Não adianta o capitão presidente usar a máscara de salvador da pátria, pois, diferentemente de Sassá Mutema (personagem da novela Salvador da Pátria), em Brasília planta-se e colhe-se outro tipo de laranja. Também não cola o discurso de que ele é um homem do povo, pois a falta de educação e o vocabulário escatológico não são sinônimos de simplicidade. Enquanto somos distraídos pela teatralização do governo, deixamos de atentar para algumas ações, descaradamente ditatoriais. Uma delas é o aparelhamento do Ministério da Educação, que ataca, diuturnamente, a reconhecida mundialmente proposta educativa de Paulo Freire.
Para se ter uma noção do patrulhamento ultraconservador, a CAPES (Coordenação de Aperfeiçoamento de Pessoal de Nível Superior), fundação do Ministério da Educação responsável pela expansão de cursos de mestrados e doutorados, agora controla e vigia as pesquisas e atividades que divulgariam conhecimentos que diferem do conservadorismo cristão. Imaginem o impacto nas gerações futuras e na radicalização dos preconceitos. No tocante à Justiça, que sempre se coloca como legítima guardiã dos princípios constitucionais, é extremamente grave um acórdão (decisão) da Sexta Turma do TRF-3 (Tribunal Regional Federal da 3ª Região), que reverteu a condenação da União a pagar indenização por danos morais a um homem preso pela ditadura militar, por considerar que ele sabia dos riscos de se posicionar contra o regime.
Os termos usados no referido acórdão dão a dimensão da implantação de um sistema de controle social e de limitação à liberdade, ora em curso, ao classificar o trabalhador, que fora preso dentro da fábrica Volkswagen em 1972, como “líder de movimento esquerdista”, e que seus atos tendiam à implantação de uma ditadura comunista no Brasil. O trabalhador Antonio Torini ficou detido por 49 dias no DOPS (Departamento de Ordem Pública e Social), por fazer parte do Movimento pela Emancipação do Proletariado e teve seu nome incluído na lista suja elaborada por empresas e enviada ao governo.
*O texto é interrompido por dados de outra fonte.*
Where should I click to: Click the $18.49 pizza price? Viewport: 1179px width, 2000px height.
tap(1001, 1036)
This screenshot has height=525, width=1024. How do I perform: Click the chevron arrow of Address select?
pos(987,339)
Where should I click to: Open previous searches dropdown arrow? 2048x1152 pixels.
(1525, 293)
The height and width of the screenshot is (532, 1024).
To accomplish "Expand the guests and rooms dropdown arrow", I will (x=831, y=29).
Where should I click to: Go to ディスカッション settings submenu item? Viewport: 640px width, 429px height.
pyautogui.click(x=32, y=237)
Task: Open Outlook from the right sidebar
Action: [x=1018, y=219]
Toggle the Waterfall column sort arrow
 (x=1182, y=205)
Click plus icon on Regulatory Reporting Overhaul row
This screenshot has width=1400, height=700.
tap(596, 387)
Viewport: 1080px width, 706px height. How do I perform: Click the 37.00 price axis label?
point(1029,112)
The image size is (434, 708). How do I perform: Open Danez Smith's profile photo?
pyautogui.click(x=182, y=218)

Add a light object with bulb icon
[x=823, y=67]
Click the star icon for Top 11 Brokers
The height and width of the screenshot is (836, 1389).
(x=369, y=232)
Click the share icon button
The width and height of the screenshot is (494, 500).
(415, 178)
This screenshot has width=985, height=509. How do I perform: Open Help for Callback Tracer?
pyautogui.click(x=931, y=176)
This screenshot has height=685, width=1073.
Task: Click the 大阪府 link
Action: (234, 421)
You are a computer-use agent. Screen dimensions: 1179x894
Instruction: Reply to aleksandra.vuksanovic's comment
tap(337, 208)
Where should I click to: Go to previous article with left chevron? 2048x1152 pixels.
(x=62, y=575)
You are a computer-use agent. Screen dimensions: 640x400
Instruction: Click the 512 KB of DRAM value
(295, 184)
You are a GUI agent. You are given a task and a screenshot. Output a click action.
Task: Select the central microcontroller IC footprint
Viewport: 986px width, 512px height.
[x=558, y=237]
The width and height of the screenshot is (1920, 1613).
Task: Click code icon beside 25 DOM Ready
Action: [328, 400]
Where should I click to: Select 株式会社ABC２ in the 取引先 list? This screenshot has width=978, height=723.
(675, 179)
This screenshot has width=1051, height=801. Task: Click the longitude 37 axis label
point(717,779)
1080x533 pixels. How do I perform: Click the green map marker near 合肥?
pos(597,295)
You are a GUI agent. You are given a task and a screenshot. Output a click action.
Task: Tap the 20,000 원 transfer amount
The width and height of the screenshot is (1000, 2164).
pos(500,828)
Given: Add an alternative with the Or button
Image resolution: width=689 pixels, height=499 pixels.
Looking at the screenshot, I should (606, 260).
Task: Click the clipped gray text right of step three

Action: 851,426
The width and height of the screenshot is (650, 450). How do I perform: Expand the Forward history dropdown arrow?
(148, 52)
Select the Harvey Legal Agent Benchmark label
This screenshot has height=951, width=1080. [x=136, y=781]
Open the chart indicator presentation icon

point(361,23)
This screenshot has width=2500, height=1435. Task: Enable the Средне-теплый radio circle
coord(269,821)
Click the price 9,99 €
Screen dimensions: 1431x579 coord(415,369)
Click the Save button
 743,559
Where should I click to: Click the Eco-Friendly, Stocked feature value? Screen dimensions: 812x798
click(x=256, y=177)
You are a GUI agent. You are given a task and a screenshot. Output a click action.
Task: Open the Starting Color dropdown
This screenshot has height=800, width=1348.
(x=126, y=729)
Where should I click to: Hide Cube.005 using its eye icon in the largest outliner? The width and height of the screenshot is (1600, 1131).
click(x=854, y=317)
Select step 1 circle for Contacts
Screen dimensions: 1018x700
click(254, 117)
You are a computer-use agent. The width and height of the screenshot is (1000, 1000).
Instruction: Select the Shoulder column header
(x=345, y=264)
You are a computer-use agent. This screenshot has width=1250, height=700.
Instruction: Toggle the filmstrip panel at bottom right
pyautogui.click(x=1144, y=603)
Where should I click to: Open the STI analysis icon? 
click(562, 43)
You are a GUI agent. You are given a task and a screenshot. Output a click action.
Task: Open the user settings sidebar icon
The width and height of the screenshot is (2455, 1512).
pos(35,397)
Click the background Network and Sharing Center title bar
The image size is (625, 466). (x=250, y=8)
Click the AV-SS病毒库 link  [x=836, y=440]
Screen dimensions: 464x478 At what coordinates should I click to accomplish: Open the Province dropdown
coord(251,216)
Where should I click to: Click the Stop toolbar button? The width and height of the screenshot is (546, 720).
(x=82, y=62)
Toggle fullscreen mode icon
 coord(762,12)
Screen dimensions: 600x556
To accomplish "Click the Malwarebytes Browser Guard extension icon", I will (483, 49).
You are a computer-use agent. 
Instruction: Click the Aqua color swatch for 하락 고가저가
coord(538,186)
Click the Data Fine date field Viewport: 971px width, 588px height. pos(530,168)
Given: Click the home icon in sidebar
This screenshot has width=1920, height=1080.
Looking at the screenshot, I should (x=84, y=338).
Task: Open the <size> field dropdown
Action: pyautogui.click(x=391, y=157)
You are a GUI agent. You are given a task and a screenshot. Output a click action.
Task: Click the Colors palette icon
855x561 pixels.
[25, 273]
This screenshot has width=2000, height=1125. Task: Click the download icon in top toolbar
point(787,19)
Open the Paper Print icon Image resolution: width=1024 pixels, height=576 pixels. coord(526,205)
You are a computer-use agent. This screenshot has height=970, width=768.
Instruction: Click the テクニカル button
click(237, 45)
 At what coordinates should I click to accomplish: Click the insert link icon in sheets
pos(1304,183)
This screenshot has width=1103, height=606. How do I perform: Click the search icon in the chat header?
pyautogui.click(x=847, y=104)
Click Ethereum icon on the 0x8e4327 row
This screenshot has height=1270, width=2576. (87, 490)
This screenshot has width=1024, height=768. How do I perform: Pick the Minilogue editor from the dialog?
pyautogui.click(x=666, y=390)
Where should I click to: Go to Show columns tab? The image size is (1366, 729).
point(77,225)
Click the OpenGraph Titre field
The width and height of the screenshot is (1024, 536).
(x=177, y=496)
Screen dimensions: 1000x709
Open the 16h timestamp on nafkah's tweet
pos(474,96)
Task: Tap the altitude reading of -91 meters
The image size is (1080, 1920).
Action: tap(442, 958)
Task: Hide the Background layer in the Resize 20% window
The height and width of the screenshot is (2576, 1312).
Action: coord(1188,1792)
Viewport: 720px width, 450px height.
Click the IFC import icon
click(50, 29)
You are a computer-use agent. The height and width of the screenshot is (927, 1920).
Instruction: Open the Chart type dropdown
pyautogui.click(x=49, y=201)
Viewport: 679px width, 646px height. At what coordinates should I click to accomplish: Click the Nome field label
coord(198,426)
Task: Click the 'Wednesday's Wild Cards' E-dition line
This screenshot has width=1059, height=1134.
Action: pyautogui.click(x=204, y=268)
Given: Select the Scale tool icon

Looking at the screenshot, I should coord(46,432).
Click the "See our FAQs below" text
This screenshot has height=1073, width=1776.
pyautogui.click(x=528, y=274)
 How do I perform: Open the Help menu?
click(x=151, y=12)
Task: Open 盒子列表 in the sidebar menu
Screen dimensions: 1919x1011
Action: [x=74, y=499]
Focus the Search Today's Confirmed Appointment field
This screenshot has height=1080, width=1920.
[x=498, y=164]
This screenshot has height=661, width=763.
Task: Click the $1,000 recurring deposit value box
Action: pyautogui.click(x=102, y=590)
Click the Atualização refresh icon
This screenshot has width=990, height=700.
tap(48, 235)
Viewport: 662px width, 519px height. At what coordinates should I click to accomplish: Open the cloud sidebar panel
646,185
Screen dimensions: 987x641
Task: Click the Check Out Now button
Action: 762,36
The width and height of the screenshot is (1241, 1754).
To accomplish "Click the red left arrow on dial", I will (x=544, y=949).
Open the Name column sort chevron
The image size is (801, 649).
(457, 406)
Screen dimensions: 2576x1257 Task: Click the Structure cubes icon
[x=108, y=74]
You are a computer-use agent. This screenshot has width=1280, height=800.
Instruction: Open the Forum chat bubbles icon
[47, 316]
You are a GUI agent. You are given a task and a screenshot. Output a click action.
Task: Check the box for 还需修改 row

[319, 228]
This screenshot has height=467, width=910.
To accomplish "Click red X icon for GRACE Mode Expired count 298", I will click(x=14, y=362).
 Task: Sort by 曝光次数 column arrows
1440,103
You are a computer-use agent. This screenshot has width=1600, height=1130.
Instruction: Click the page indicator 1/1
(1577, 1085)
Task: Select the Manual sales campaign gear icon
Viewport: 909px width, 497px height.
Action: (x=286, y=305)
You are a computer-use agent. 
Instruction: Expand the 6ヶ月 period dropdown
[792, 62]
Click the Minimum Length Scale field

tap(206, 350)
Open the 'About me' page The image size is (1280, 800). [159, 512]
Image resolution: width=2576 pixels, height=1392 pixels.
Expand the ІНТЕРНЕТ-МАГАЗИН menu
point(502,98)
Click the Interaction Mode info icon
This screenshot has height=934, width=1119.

Torini morreu em 1998, sem nunca mais ter conseguido um emprego formal. Por que será que, em 2021, um Tribunal Regional Federal invoca leis do tempo da repressão política? Não seria mais lógico e justo que a Constituição Federal de 1998 fosse o fio ético e moral condutor da citada decisão? É preciso registrar que a própria União havia reconhecido a condição de anistia política de Antonio Torini, o que foi completamente ignorado pelos membros da Sexta Turma. Está em curso uma onda de violações de convenções de direitos humanos, inclusive ratificadas pelo Brasil. O Poder Judiciário não pode referendar atos praticados sob o regime militar, pois desde sempre, como nos ensina a filósofa alemã Hannah Arendt, “a Política baseia-se na pluralidade dos homens”, e que “o sentido da Política é a liberdade”.
Liberdade pressupõe Democracia; nela, não cabem pseudo-líderes e nem governos que insistem em usar diferentes máscaras para encobrir seus reais objetivos e credos. Desmascarar o autoritarismo e a propaganda fascista que se aproveita da frustração social para disseminar o ódio e o preconceito, promovendo o ultrarradicalismo de direita, é dever de todos que estão comprometidos com a Liberdade e com a Democracia.